Il faut aussi savoir renoncer quand les conditions météo deviennent défavorables compte tenu du niveau du groupe, voire dangereuses. Il nous arrive régulièrement de devoir renoncer à 1 ou 2 jours de navigation au cours d’un raid ou d’une sortie de longue durée, cela fait partie du jeu.

Les raids ont toujours lieu dans des périodes de l’année où les conditions météos sont les meilleures (en été dans l’hémisphère nord).

Conclusion

Voilà, c’est pas sorcier !

Le raid en kayak de mer avec bivouac est un grand classique de CKLOM, c’est une chose à faire au moins une fois dans sa vie. On en revient toujours avec des étoiles dans les yeux et pleins d’anecdotes à raconter…

Il n’est pas nécessaire d’avoir un gros niveau en kayak pour en profiter. Le suivi normal de l’entrainement en cours d’année et la participation progressive aux sorties permettent en moins d’un an d’être préparé pour les raids.

 

Cette page a été rédigée à plusieurs mains : Hugo, Annie, Hervé, Louann, Claire, Muriel…

Ceci ne se prétend pas un guide exhaustif sur le raid et le bivouac mais se veut une première approche afin de démystifier auprès des adhérents novices ces notions toutes particulières.

Ne préparez jamais seul un raid, faites appel à des organisateurs confirmés.

2 Responses to Raid et bivouac en kayak de mer

  1. Meur Pierre dit :

    Bonjour,
    Je projette de louer avec mon amie 2 kayaks en Norvège fin août, sans guide ou moniteur, pour naviguer dans les fjords autour de Bergen, en bivouac. Je lis votre récit sur votre séjour en Suède, probablement proche de ce que nous voudrions faire, mais à deux, une semaine.
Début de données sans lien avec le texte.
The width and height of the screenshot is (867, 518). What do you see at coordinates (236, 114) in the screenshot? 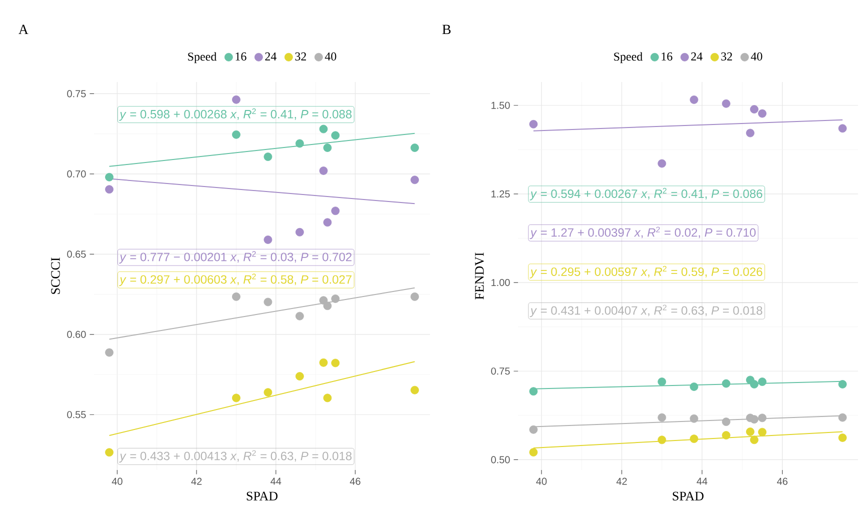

J’ai du mal à trouver des informations sur un éventuel permis ou licence nécessaire là-bas. Nous n’en avons aucun mais connaissons bien la mer, j’ai un permis hauturier et suis moniteur de voile légère. Si vous aviez des conseils à nous donner sur le kayak bivouac en Scandinavie, nous serions très preneurs.
    Je vous remercie.

  2. Hugo dit :

    bonjour,
    Le bivouac est libre en Suède, il faut juste se tenir à distance des maisons.
    Il n’est pas nécessaire d’avoir un quelconque permis ni en France ni en Suède pour naviguer en kayak.
    Il y a de nombreux loueurs et la pratique du kayak est répandue par làbas …
    Attention quand même à la météo, à la sortie des fiords, un effet venturi forci le vent au passage des caps (un peu comme dans les calanques de Marseille).
    C’est là un beau projet. Nous nous limitons à la partie sud de la scandinavie pour avoir chaud en été : 15-20°C dans l’air l’après-midi, 19°C dans l’eau, 10°C la nuit.